The abundances of iron and oxygen are homogeneously determined in a sample of 523 nearby (d<150pc) FGK disk and halo stars with metallicities in the range -1.5<[Fe/H]<0.5. Iron abundances were obtained from an LTE analysis of a large set of FeI and FeII lines with reliable atomic data. Oxygen abundances were inferred from a restricted non-LTE analysis of the 777nm OI triplet. We adopted the infrared flux method temperature scale and surface gravities based on Hipparcos trigonometric parallaxes. Within this framework, the ionization balance of iron lines is not satisfied: the mean abundances from the FeI lines are systematically lower by 0.06dex than those from the FeII lines for dwarf stars of T_eff>5500K and [Fe/H]<0.0, and giant stars of all temperatures and metallicities covered by our sample. The discrepancy worsens for cooler and metal-rich main-sequence stars. We use the stellar kinematics to compute the probabilities of our sample stars to be members of the thin disk, thick disk, or halo of the Galaxy. We find that the majority of the kinematically-selected thick-disk stars show larger [O/Fe] ratios compared to thin-disk stars while the rest show thin-disk abundances, which suggests that the latter are thin-disk members with unusual (hotter) kinematics. A close examination of this pattern for disk stars with ambiguous probabilities shows that an intermediate population with properties between those of the thin and thick disks does not exist, at least in the solar neighborhood. Excluding the stars with unusual kinematics, we find that thick-disk stars show slowly decreasing [O/Fe] ratios from about 0.5 to 0.4 in the -0.8<[Fe/H]←0.3 range. Using a simple model for the chemical evolution of the thick disk we show that this trend results directly from the metallicity dependence of the Type II supernova yields.
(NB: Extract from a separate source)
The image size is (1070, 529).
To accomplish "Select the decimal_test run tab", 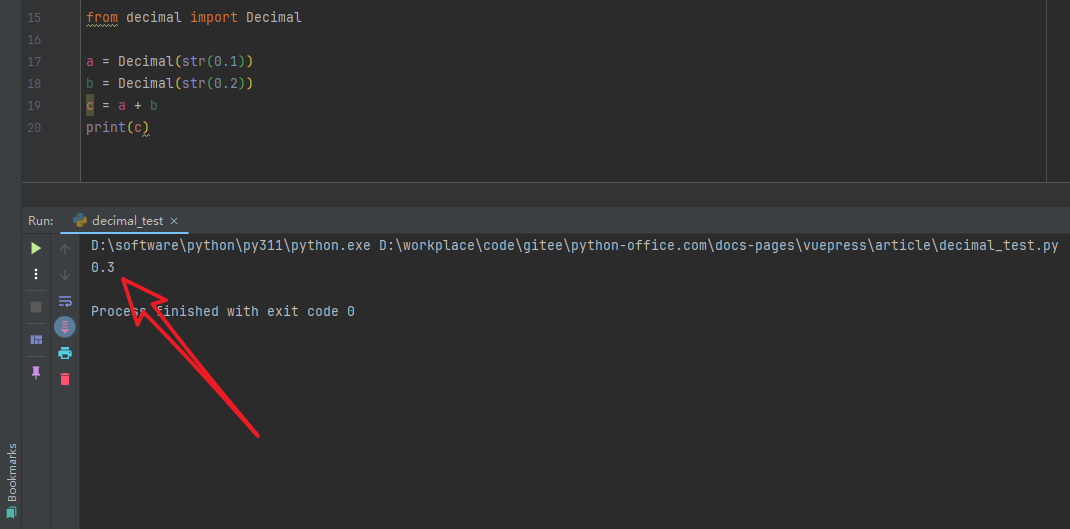I will [x=126, y=221].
At [Fe/H]>-0.3, we find no obvious indication of a sudden decrease (i.e., a ``knee'') in the [O/Fe] vs. [Fe/H] pattern of thick-disk stars that would connect the thick and thin disk trends at a high metallicity. We conclude that Type Ia supernovae (SN Ia) did not contribute significantly to the chemical enrichment of the thick disk. In the -0.8<[Fe/H]<+0.3 range, thin-disk stars show decreasing [O/Fe] ratios from about 0.4 to 0.0 that require a SN Ia contribution. The implications of these results for studies of the formation and evolution of the Galactic disk are discussed.